Here are some old Japanese rail vehicles. These are part of the SCMaglev museum in Nagoya that I visited when I was in Japan last summer. The museum has a great selection of Shinkansen equipment across the generations but it also has a lot of other rail vehicles from long ago. The vehicles clearly look old from the outside but the interiors are really an interesting comparison with what you see these days. The amount of wood in the paneling and the materials of the seating are definitely of their time. I was quite amused by the fans mounted on the ceiling. Obviously pre-air conditioning days with these cars and so a bit of air circulation was all you could hope for. Knowing how incredibly hot it gets in Japan during the summer, they would not have done much for the riders I would have thought. I wonder whether it was as crowded in those days as it is now. If it was even close, that would have been brutal.
I have put some previous posts together of Japanese trains from my travels. This is an update to that (although a very late update given that these were taken nearly a year ago!). I got to see some different trains while I was in Nagoya for the day and then there is the variety of trains that you get around the Tokyo area. There was also a small line that ran through the Kamakura area which we crossed paths with as we were walking to the beach from the giant Buddha statue that I wrote about in this post. A few more photos to amuse those of you that like different trains.

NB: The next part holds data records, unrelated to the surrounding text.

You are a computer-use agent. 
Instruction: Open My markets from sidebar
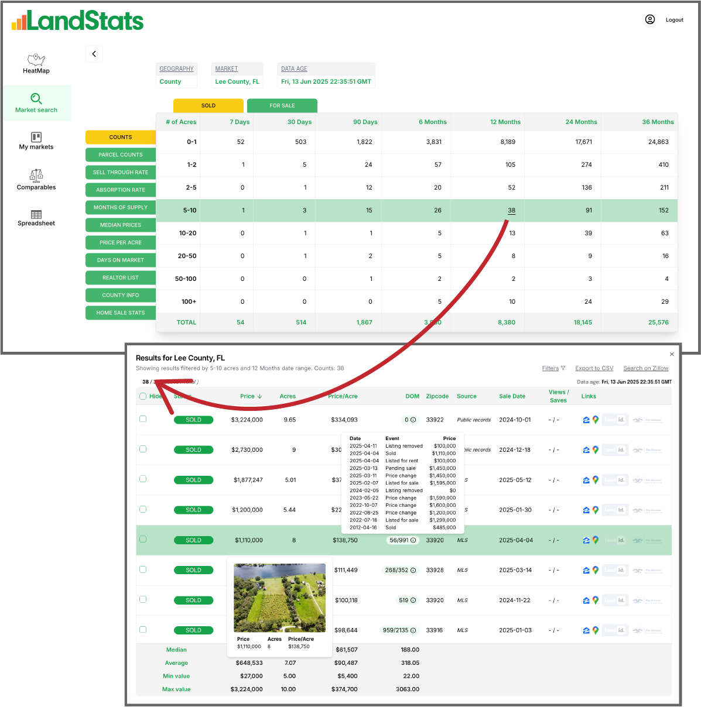click(36, 140)
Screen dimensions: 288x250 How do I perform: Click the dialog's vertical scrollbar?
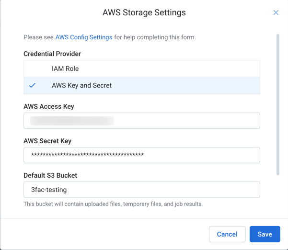point(278,104)
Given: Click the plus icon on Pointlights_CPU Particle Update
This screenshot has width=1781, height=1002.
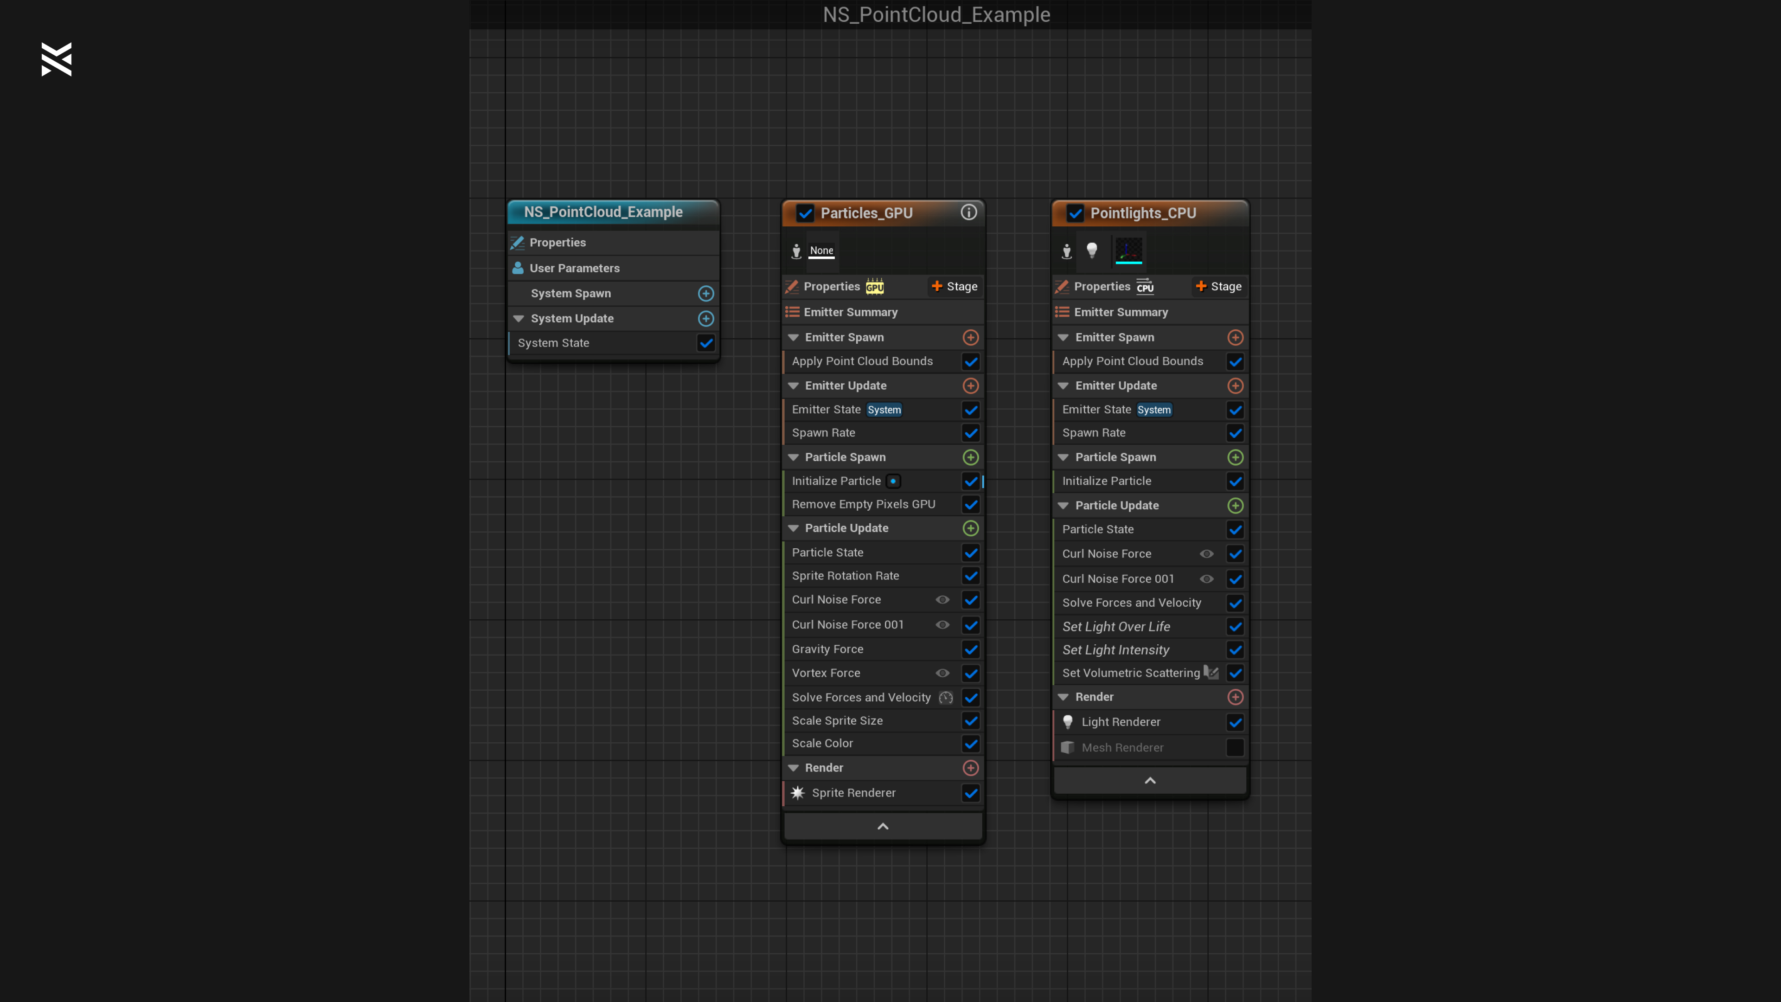Looking at the screenshot, I should (x=1235, y=505).
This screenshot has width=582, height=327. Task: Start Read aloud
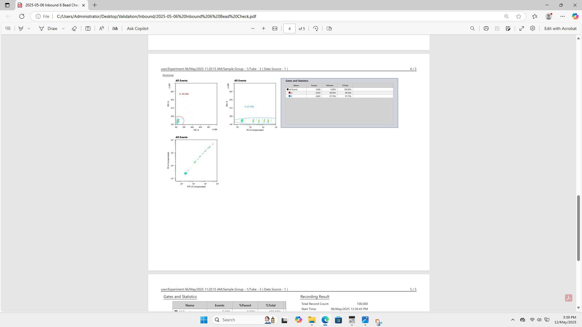click(102, 28)
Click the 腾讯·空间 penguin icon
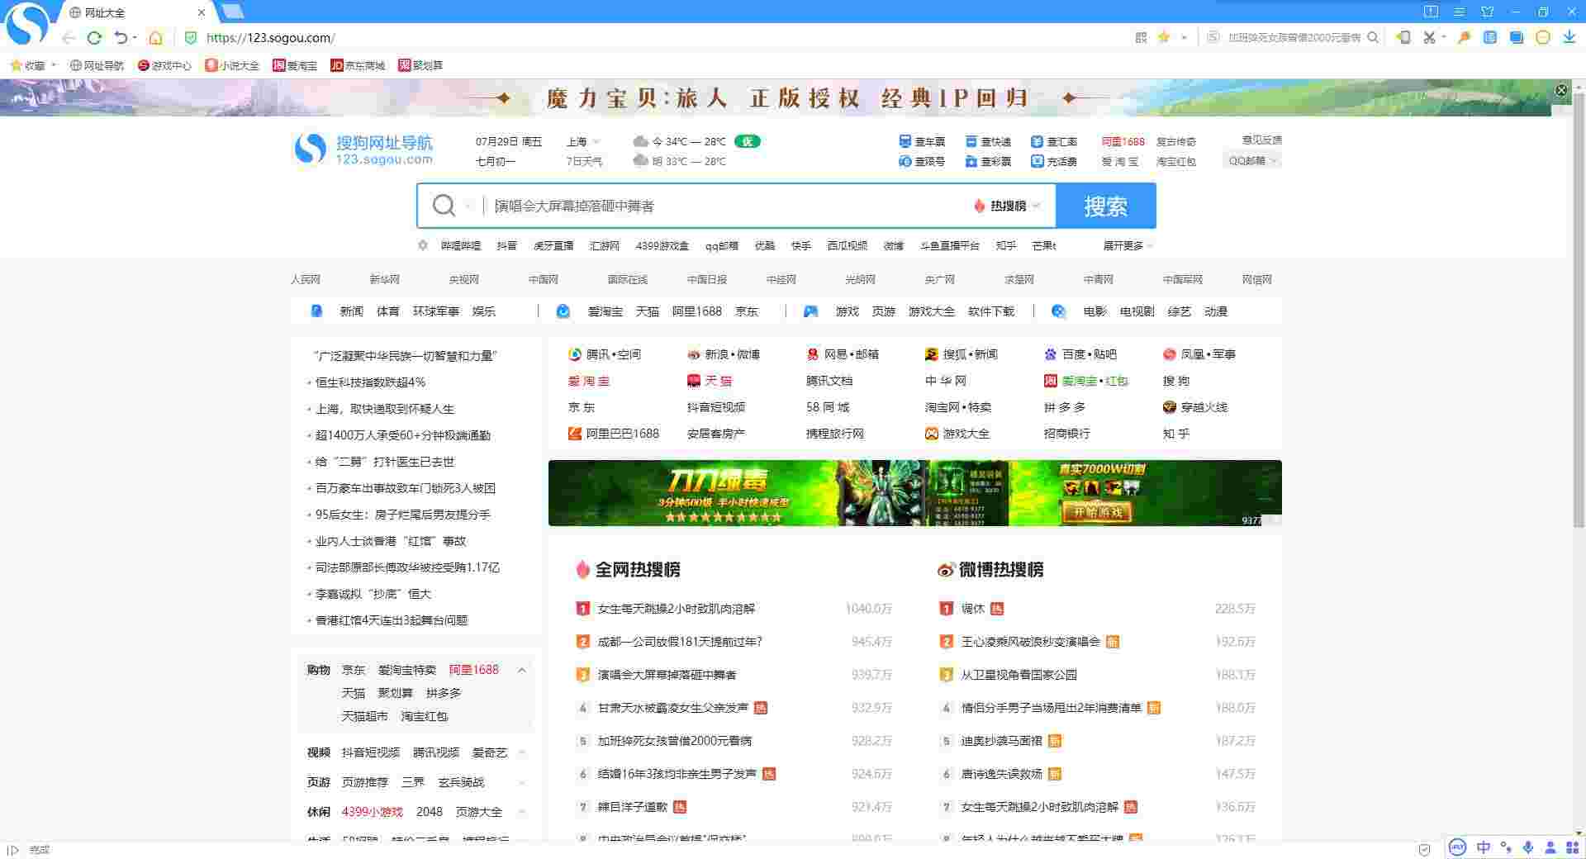Screen dimensions: 1586x859 [573, 354]
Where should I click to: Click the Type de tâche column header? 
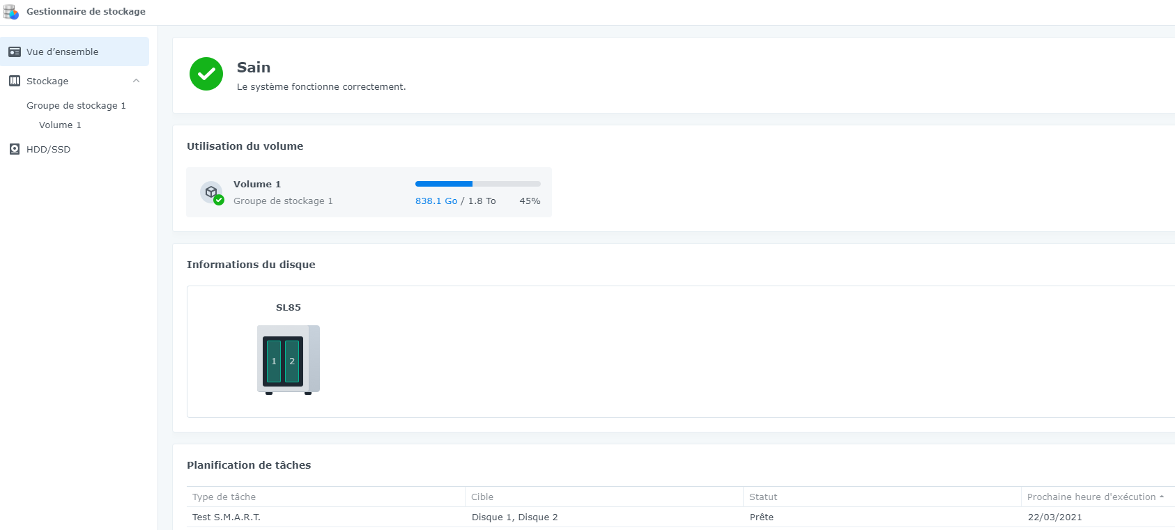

In the process of scanning so many old negatives, I come across shots that I had no idea I had taken. When I still shot film, I would not go nuts taking shots but I was certainly willing to take a shot of anything that I found interesting at the time. Since I had no idea that I was going to have a career in rail, I didn’t think trains would be very important. However, I am an engineer at heart and any big mechanical items catch my interest. It isn’t surprising that I found a few photos of trains. Some of my old colleagues will find these of interest. Others may just like them because they like trains. My sister will probably like the Class 50 just because she used to commute to work behind them for a number of years!
As a small boy, the new thing in British trains was the Intercity 125. Known in the industry as the HST, this was a step forward in fast train travel for the UK. When I started working in the rail industry many years later, the HSTs were a big part of our fleet. They had been in service a long time by then but were still the backbone of certain corridors and were getting further investment. Move on another 20 years and now the fleet is finally disappearing.
Some are still being reconfigured for a future on new routes, but the majority of the fleet is being replaced by a new generation of trains and it is a surprise just how long it has taken to find their successors. The HSTs have been a solid fleet with strong performance, a level of redundancy and a ride quality that was impressive. I figured I would through in a couple of shots I have of them. I have very few, sadly. One is an old one in British Rail colors from the 80s and the others are from the days of GNER. What a shame I don’t have more. Given the amount of time I spent traveling on them or inspecting them at depots and overhaul facilities, I should have tons. Oh to have had had phones in our cameras then!